Fig 1: Courtship arena.
We immediately contacted Dr. Todd Schlenke at the University of Arizona, and he willingly agreed to provide us with different parasitoid wasps that attack Drosophila larvae or pupae.
In the beginning, we expected that the presence of parasitoid wasps stops or delays mating. Surprisingly, flies mate quicker in the presence of parasitoid wasps (Fig. 1). The acceleration of mating upon seeing parasitoid wasps is conserved in multiple Drosophila species, which occupy diverse habitats and have different relations to each other. This effect is also induced by several wasps that parasitize Drosophila (e.g., Leptopilina boulardi, Lb) (Fig. 2a). Parasitoid wasps that do not parasitize Drosophila, such as Muscidifurax zaraptor (Mz), do not change Drosophila mating (Fig. 2b).
Fig 2: Copulation latency of D. melanogaster in presence of Lb (a) and Muscidiflurax zaraptor (b).
In the beginning, we hypothesized that the wasps that affected mating produce an odor and that this odor activates an olfactory circuit that accelerates sexual behavior. Surprisingly, olfactory-impaired flies still show an acceleration in mating onset following exposure to parasitoid wasps, suggesting the acceleration of mating upon seeing parasitoid wasp does not require olfaction.

• [Stored data]:
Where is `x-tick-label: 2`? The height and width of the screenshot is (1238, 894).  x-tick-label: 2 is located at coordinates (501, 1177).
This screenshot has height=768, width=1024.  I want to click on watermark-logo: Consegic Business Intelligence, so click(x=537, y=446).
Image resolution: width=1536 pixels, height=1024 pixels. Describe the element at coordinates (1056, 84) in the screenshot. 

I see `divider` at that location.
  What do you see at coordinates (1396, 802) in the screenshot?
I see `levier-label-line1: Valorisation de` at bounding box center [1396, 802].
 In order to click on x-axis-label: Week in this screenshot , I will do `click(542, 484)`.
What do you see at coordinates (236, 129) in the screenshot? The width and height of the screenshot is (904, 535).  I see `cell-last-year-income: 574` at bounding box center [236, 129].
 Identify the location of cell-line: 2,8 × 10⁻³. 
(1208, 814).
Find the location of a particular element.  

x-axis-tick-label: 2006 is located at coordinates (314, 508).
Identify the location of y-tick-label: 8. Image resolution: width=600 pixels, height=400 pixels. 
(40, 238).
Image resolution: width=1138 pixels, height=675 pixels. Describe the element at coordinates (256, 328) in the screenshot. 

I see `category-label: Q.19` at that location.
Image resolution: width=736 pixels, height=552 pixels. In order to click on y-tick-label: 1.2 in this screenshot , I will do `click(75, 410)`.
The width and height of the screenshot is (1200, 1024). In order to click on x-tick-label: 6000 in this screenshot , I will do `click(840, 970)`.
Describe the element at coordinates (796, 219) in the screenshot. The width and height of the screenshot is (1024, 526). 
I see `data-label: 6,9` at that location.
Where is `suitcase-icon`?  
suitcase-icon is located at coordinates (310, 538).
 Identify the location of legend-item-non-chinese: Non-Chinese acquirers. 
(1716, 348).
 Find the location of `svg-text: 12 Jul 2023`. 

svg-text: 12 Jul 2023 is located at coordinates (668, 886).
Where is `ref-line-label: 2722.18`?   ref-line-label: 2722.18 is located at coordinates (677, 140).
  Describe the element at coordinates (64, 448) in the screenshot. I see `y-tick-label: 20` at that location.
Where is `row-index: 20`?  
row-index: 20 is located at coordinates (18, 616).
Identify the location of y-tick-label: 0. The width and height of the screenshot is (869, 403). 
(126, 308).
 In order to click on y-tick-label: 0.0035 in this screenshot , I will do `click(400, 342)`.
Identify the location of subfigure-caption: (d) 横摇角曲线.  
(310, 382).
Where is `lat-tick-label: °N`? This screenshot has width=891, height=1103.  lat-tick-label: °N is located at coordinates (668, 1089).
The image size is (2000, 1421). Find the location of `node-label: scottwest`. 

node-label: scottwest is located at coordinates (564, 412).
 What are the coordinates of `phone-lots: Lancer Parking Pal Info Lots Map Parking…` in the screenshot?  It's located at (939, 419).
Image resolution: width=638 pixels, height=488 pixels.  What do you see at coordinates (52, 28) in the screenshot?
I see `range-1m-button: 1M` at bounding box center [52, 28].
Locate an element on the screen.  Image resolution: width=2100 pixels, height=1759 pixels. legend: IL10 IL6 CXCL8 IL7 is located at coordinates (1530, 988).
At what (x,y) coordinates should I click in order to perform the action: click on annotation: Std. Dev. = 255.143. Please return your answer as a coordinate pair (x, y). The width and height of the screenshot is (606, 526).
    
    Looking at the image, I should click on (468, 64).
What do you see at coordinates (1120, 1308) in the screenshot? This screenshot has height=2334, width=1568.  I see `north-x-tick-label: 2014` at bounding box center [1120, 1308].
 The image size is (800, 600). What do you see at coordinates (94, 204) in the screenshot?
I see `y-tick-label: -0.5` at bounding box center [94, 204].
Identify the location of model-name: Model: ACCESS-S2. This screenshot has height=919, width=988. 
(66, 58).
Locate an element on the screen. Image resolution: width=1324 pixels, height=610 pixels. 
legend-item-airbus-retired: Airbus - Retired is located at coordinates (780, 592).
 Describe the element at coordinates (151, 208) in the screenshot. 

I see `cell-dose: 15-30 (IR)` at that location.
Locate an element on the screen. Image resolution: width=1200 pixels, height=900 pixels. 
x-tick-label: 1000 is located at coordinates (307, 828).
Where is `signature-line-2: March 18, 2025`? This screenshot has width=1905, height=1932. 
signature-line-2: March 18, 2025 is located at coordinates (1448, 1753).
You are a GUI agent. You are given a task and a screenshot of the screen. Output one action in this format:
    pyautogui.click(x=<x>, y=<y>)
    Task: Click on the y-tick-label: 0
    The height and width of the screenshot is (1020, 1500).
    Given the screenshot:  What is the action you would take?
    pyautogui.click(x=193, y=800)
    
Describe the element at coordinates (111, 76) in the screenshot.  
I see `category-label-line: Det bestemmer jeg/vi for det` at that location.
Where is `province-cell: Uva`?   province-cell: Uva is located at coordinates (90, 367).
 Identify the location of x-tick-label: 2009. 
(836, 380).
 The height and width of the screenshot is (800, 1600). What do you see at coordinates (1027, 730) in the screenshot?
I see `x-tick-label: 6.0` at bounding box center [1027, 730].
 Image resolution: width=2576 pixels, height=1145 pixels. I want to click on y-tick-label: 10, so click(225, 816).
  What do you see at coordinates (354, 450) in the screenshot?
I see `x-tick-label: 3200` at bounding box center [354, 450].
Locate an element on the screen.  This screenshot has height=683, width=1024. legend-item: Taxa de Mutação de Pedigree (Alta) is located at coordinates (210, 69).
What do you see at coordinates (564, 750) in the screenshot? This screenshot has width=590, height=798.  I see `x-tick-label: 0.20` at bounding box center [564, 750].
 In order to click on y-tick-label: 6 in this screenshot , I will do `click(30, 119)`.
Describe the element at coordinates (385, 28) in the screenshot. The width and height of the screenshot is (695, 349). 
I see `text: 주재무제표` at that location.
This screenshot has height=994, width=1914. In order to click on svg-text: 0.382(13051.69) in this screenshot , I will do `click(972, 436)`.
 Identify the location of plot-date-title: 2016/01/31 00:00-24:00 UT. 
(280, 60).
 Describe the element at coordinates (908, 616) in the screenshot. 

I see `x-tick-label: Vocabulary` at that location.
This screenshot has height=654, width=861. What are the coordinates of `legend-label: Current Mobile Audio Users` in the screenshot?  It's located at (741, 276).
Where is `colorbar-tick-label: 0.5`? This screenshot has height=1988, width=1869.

• [What to produce]:
According to the fly mating text, who agreed to provide the parasitoid wasps? The entries have nothing to do with the fly mating text.

• [Result for this task]:
Dr. Todd Schlenke at the University of Arizona.